Collected data entries
==========
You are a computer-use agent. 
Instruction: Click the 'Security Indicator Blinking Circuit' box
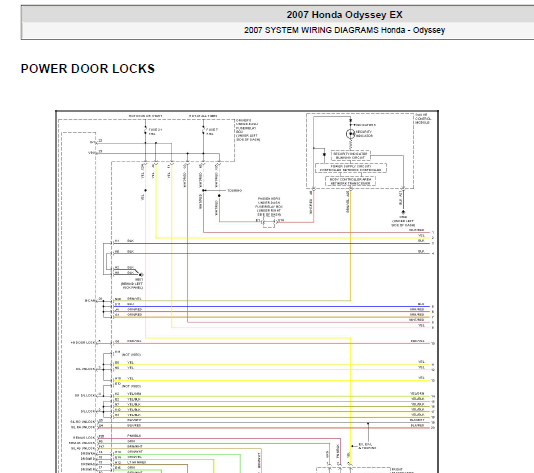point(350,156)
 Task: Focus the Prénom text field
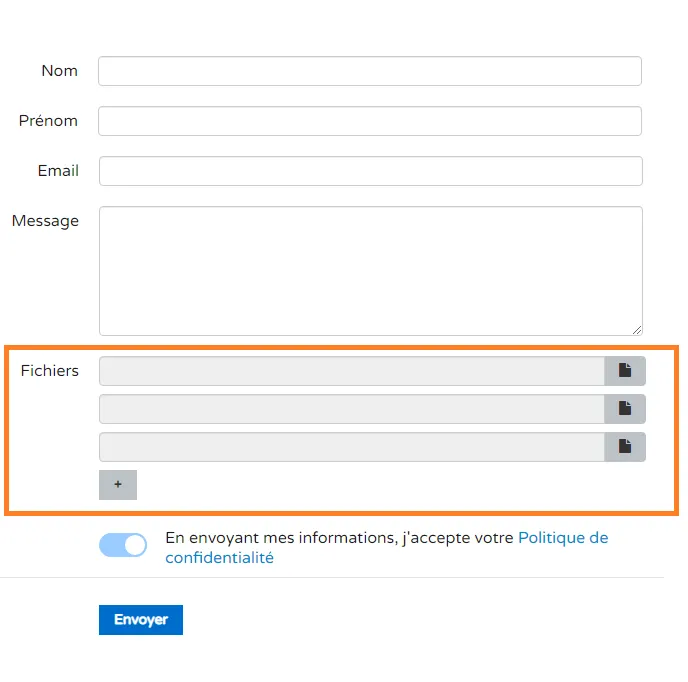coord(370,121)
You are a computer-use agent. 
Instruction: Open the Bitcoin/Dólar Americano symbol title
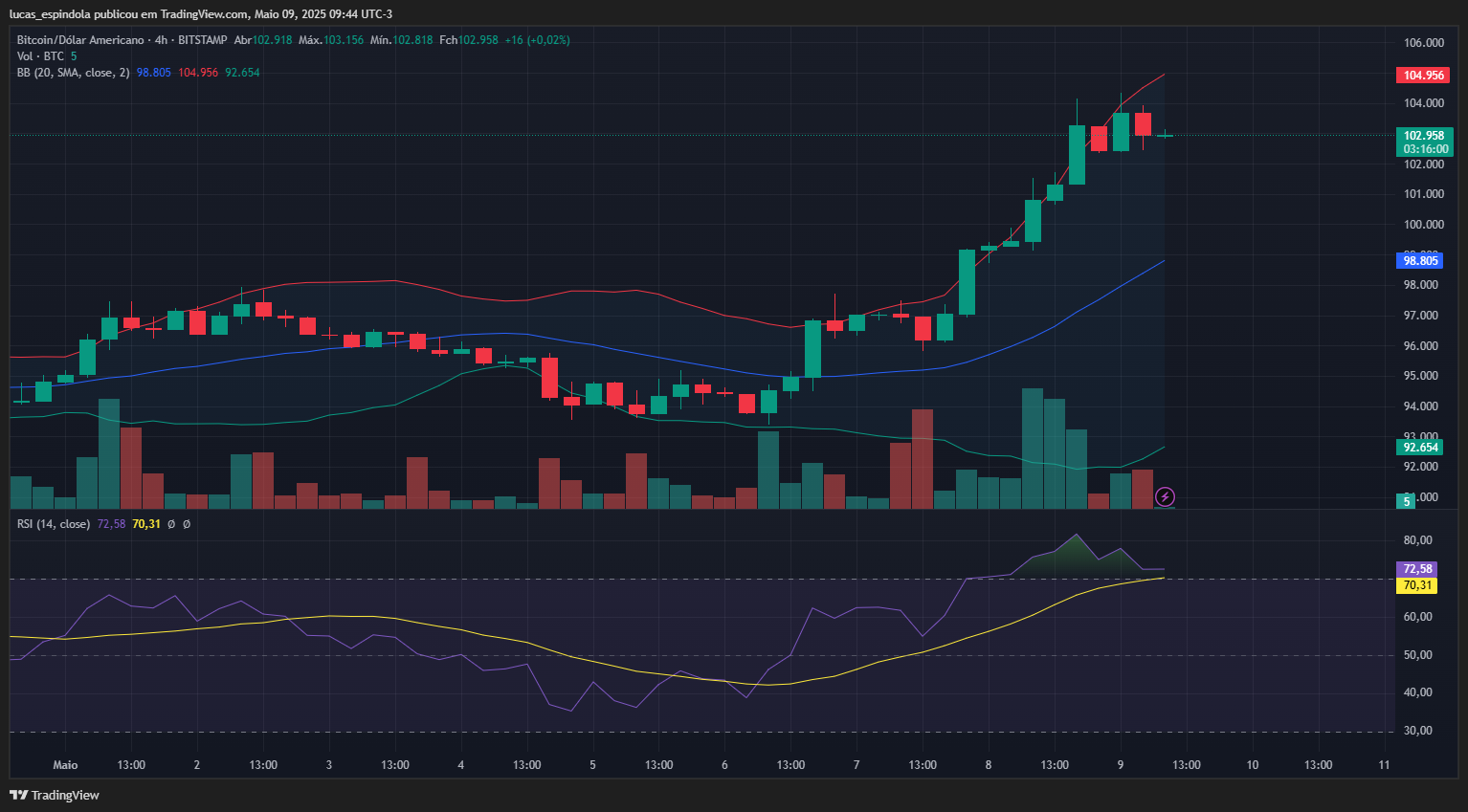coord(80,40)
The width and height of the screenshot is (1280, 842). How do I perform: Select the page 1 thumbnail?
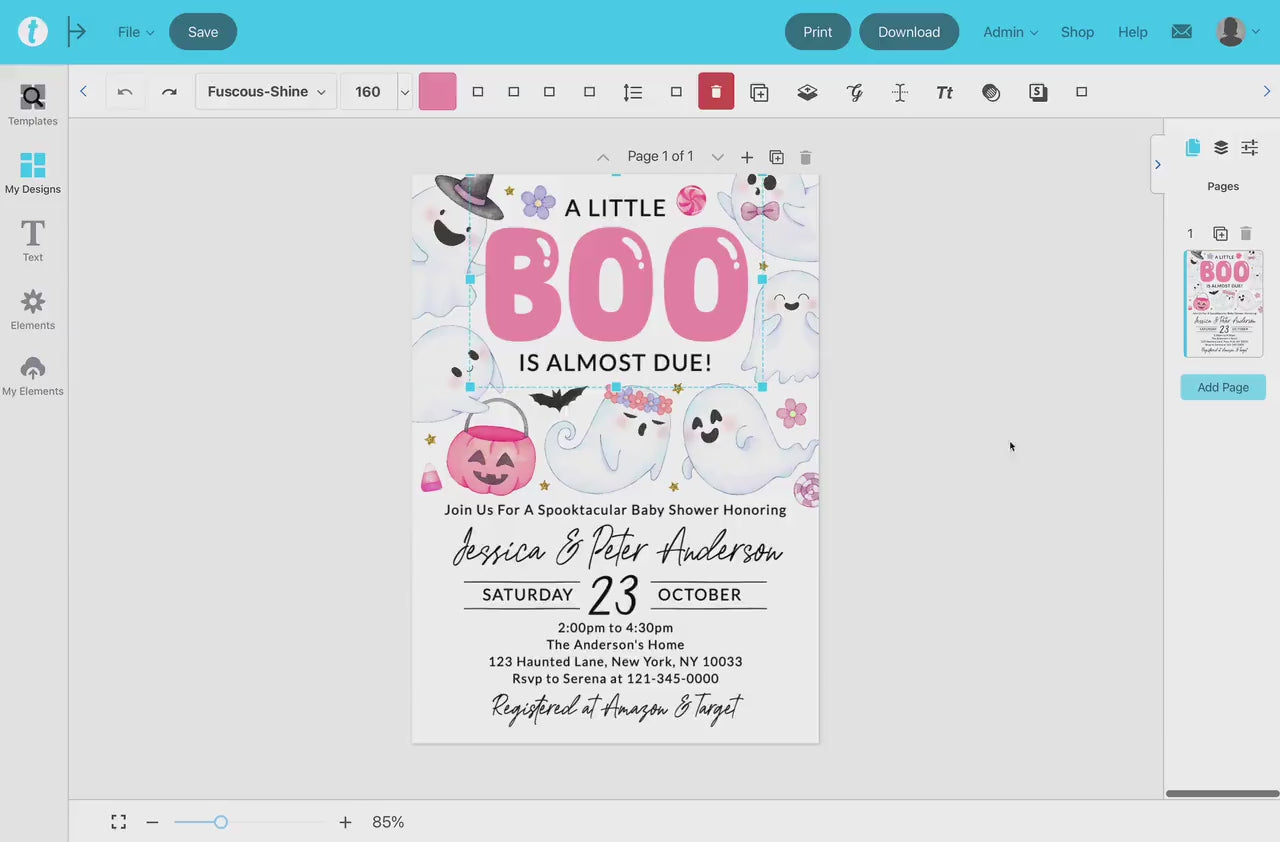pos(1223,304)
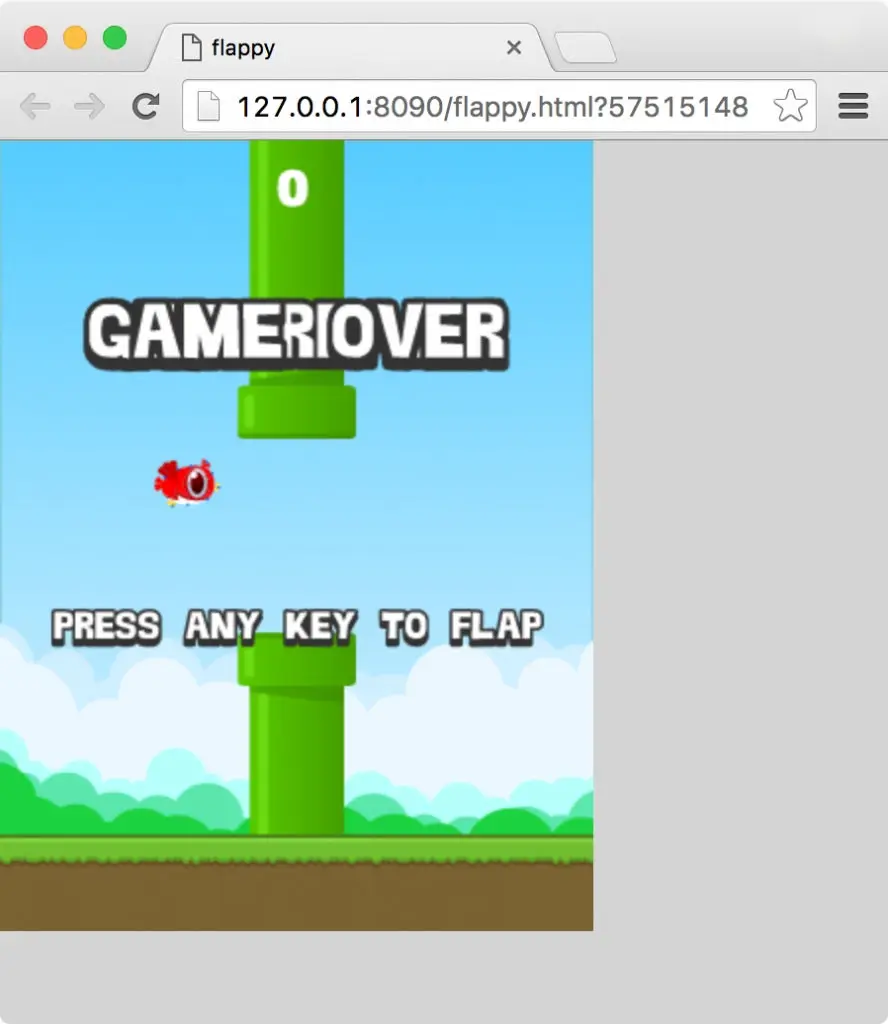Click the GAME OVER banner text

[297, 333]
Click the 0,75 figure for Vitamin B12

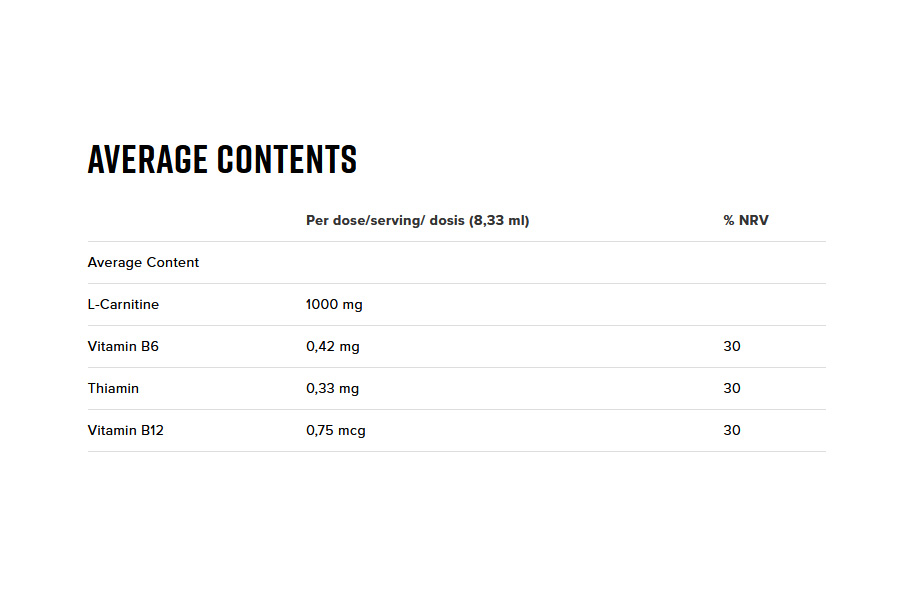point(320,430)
==========
:: WHAT THE TASK ASKS ::
Restate every line above exactly, omitting images.

:: RESPONSE BELOW ::
You are a computer-use agent. 
Instruction: Click the 'Security Indicator Blinking Circuit' box
point(350,156)
 Task: Focus the Prénom text field
coord(370,121)
You are a computer-use agent. 
Instruction: Open the Bitcoin/Dólar Americano symbol title
coord(80,40)
The width and height of the screenshot is (1280, 842). How do I perform: Select the page 1 thumbnail?
pos(1223,304)
Click the GAME OVER banner text

[297, 333]
Click the 0,75 figure for Vitamin B12

point(320,430)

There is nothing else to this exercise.